On Monday 29 August 2005 05:04, you wrote:
> Back on this thread from a week ago (sorry).  I'm afraid I am quite
> lost.

Thank you for returning to this thread! I've also delayed my answer,
but that's because some time was required to study things
carefully.

> In the original mail, I see Alexej proposing that
> tex/generic/encodings should be moved since it is Omega-specific.  I
> guess
> tex/omega/encodings?  tex/omega/generic/encodings?
> tex/omega/plain/encodings?  I don't know enough to say what's best.

Well, previous location for this directory was omega/encodings,
which means it was considered compiler-specific rather than
format-specific. So it should go to whichever directory you
select for storing files specific for the omega compiler.
I. e. tex/omega/ and tex/omega/generic look like right places,
while tex/omega/plain doesn't.

> What else, if anything, is omega-specific in the same way?

Browsing an old teTeX 2.0 rpm shows that there were some files in
the omega/plain directory, namely grlccodes.tex, omega.tex and
omega.ini. First 2 files now reside in tex/plain/omega, while the
last one in tex/plain/config.

Note that this directory now contains a bunch of other engine-specific
INI files, which previously resided in their own directories. For me,
this looks like one more disadvantage of the new TDS: may be, placing
various INI files into the same location has nothing wrong by itself,
but I don't think the tex/plain tree (which normally should contain 
only files, compatible with standard plain tex and thus with ALL plain
based formats) is the right place for this purpose.

> As explained in the rationale I sent earlier, the main issue is that
> engines aren't really a good distinction, because they are so
> similar. tex, etex, pdftex, pdfetex are all "almost" the same, and
> ditto omega and aleph.  Most packages need no changes to run under
> any of the above, and of the rest, most adapt themselves to whatever
> is running.  So trying to put files under an engine-specific
> directory usually turned out to be wrong; they actually ran under
> other engines.

But in teTeX 2.0 most engine specific directories were almost empty
and contained only configuration files, because all packages compatible
with several engines could be placed into tex/plain or tex/latex
anyway. So I don't see why the new scheme is better and which problems
it resolves.

And even if most engines are really so similar that specific 
directories are not needed, this assumption surely would be wrong
for omega, because omega not only introduces its own primitives, but
also accepts 16-bit characters in its input. That's why most
omega-specific files cannot be processed by other compilers, even if
they look as having a TeX syntax. So, if the initial task was to unify
really similar engines, omega could be unified with aleph/lamed, but
not with tex.

Our previous discussion already allowed to figure out the fact that
we really need a compiler-specific directory for omega and a 
format-specific directory for plain omega. The problem is, that, to
my mind, it would be really difficult to find a logical place for
such directories in terms of TDS 1.1. Really, let's examine, how the
possible solutions can look like:

-- it is possible to create 2 separate directories under texmf/tex,
e. g. tex/omega (compiler-specific) and tex/omegaplain
(format-specific). Note that both directories should be searchable for
omega and lambda. Looks too complex, isn't it?

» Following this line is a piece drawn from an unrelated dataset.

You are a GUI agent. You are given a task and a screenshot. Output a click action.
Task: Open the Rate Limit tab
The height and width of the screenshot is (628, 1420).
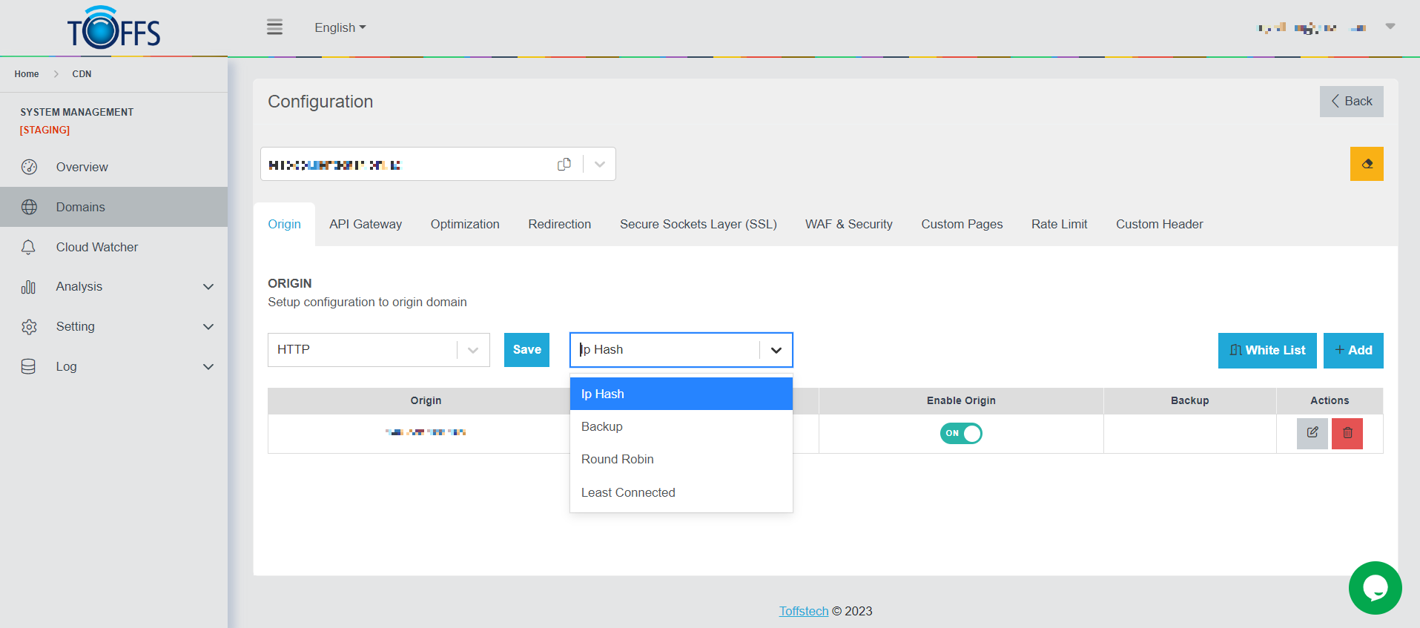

-- it is also possible to create only one engine-specific
directory (e. g. tex/omega) and put all plain omega specific stuff
into a subdirectory (say, tex/omega/plain). In this case it would
be difficult to understand why there is a separate tree under
texmf/tex for another omega-specific format (i. e. lambda);

-- and, finally, it is also possible to move the whole tex/lambda 
tree into tex/omega, so that the new tex/omega directory will contain
exactly the same files as texmf/omega in previous versions, except
OCP/OTP. This solution would look acceptable for me, but it seems
to break the TDS 1.1 model anyway, and so it might be really easier 
to restore the old texmf/omega directory with all its contents.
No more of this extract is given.